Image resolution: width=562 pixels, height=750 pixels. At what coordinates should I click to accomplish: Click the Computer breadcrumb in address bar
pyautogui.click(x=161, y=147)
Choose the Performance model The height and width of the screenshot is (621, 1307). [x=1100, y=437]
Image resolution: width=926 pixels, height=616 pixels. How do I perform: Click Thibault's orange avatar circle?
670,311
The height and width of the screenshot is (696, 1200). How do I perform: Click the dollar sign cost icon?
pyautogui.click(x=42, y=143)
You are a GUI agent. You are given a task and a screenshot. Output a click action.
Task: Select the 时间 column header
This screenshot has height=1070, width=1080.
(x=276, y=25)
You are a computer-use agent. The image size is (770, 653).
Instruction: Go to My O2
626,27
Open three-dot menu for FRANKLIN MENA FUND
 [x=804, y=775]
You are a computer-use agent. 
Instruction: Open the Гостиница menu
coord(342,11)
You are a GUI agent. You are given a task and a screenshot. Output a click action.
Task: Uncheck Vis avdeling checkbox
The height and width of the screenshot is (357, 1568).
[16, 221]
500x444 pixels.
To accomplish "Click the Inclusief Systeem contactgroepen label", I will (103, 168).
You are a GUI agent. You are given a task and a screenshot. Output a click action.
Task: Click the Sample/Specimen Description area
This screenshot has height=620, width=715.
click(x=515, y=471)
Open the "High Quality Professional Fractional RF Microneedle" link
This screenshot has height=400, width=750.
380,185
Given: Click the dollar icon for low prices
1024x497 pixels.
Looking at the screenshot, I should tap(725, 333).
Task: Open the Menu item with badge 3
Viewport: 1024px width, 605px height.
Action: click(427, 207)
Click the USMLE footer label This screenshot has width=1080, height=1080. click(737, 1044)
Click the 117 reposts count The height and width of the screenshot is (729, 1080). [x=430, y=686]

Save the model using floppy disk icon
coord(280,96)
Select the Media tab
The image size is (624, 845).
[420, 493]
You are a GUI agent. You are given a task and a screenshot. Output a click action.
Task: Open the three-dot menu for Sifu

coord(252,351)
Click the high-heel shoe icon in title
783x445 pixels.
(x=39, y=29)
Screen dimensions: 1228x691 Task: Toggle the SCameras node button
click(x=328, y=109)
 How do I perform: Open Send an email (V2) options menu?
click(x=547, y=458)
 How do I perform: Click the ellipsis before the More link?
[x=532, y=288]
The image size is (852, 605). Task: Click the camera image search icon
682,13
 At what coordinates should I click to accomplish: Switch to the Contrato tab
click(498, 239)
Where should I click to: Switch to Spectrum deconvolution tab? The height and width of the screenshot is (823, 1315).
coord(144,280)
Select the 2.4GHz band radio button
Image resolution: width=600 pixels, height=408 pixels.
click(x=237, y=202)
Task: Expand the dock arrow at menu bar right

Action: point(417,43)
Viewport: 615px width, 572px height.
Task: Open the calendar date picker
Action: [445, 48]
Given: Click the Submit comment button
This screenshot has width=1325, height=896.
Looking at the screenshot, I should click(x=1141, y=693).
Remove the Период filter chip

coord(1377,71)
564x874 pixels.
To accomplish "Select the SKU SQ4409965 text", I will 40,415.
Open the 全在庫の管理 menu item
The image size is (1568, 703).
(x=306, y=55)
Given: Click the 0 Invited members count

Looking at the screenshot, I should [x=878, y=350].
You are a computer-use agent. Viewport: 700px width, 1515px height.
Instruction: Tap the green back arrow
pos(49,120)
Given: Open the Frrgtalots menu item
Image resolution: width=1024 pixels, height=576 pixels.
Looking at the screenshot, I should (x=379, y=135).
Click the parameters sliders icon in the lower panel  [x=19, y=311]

▬▬▬▬▬▬

**WHAT TO DO:**
Nothing in the data should be left out when you retype it exactly.

**ANSWER TO THIS TASK:**
Image resolution: width=562 pixels, height=750 pixels. At what coordinates should I click to accomplish: Click the Computer breadcrumb in address bar
pyautogui.click(x=161, y=147)
Choose the Performance model The height and width of the screenshot is (621, 1307). [x=1100, y=437]
Image resolution: width=926 pixels, height=616 pixels. How do I perform: Click Thibault's orange avatar circle?
670,311
The height and width of the screenshot is (696, 1200). How do I perform: Click the dollar sign cost icon?
pyautogui.click(x=42, y=143)
You are a GUI agent. You are given a task and a screenshot. Output a click action.
Task: Select the 时间 column header
This screenshot has height=1070, width=1080.
(x=276, y=25)
You are a computer-use agent. The image size is (770, 653).
Instruction: Go to My O2
626,27
Open three-dot menu for FRANKLIN MENA FUND
 [x=804, y=775]
You are a computer-use agent. 
Instruction: Open the Гостиница menu
coord(342,11)
You are a GUI agent. You are given a task and a screenshot. Output a click action.
Task: Uncheck Vis avdeling checkbox
The height and width of the screenshot is (357, 1568).
[16, 221]
500x444 pixels.
To accomplish "Click the Inclusief Systeem contactgroepen label", I will (103, 168).
You are a GUI agent. You are given a task and a screenshot. Output a click action.
Task: Click the Sample/Specimen Description area
This screenshot has height=620, width=715.
click(x=515, y=471)
Open the "High Quality Professional Fractional RF Microneedle" link
This screenshot has height=400, width=750.
380,185
Given: Click the dollar icon for low prices
1024x497 pixels.
Looking at the screenshot, I should tap(725, 333).
Task: Open the Menu item with badge 3
Viewport: 1024px width, 605px height.
Action: click(427, 207)
Click the USMLE footer label This screenshot has width=1080, height=1080. click(737, 1044)
Click the 117 reposts count The height and width of the screenshot is (729, 1080). [x=430, y=686]

Save the model using floppy disk icon
coord(280,96)
Select the Media tab
The image size is (624, 845).
[420, 493]
You are a GUI agent. You are given a task and a screenshot. Output a click action.
Task: Open the three-dot menu for Sifu

coord(252,351)
Click the high-heel shoe icon in title
783x445 pixels.
(x=39, y=29)
Screen dimensions: 1228x691 Task: Toggle the SCameras node button
click(x=328, y=109)
 How do I perform: Open Send an email (V2) options menu?
click(x=547, y=458)
 How do I perform: Click the ellipsis before the More link?
[x=532, y=288]
The image size is (852, 605). Task: Click the camera image search icon
682,13
 At what coordinates should I click to accomplish: Switch to the Contrato tab
click(498, 239)
Where should I click to: Switch to Spectrum deconvolution tab? The height and width of the screenshot is (823, 1315).
coord(144,280)
Select the 2.4GHz band radio button
Image resolution: width=600 pixels, height=408 pixels.
click(x=237, y=202)
Task: Expand the dock arrow at menu bar right

Action: point(417,43)
Viewport: 615px width, 572px height.
Task: Open the calendar date picker
Action: [445, 48]
Given: Click the Submit comment button
This screenshot has width=1325, height=896.
Looking at the screenshot, I should click(x=1141, y=693).
Remove the Период filter chip

coord(1377,71)
564x874 pixels.
To accomplish "Select the SKU SQ4409965 text", I will 40,415.
Open the 全在庫の管理 menu item
The image size is (1568, 703).
(x=306, y=55)
Given: Click the 0 Invited members count

Looking at the screenshot, I should [x=878, y=350].
You are a computer-use agent. Viewport: 700px width, 1515px height.
Instruction: Tap the green back arrow
pos(49,120)
Given: Open the Frrgtalots menu item
Image resolution: width=1024 pixels, height=576 pixels.
Looking at the screenshot, I should (x=379, y=135).
Click the parameters sliders icon in the lower panel  [x=19, y=311]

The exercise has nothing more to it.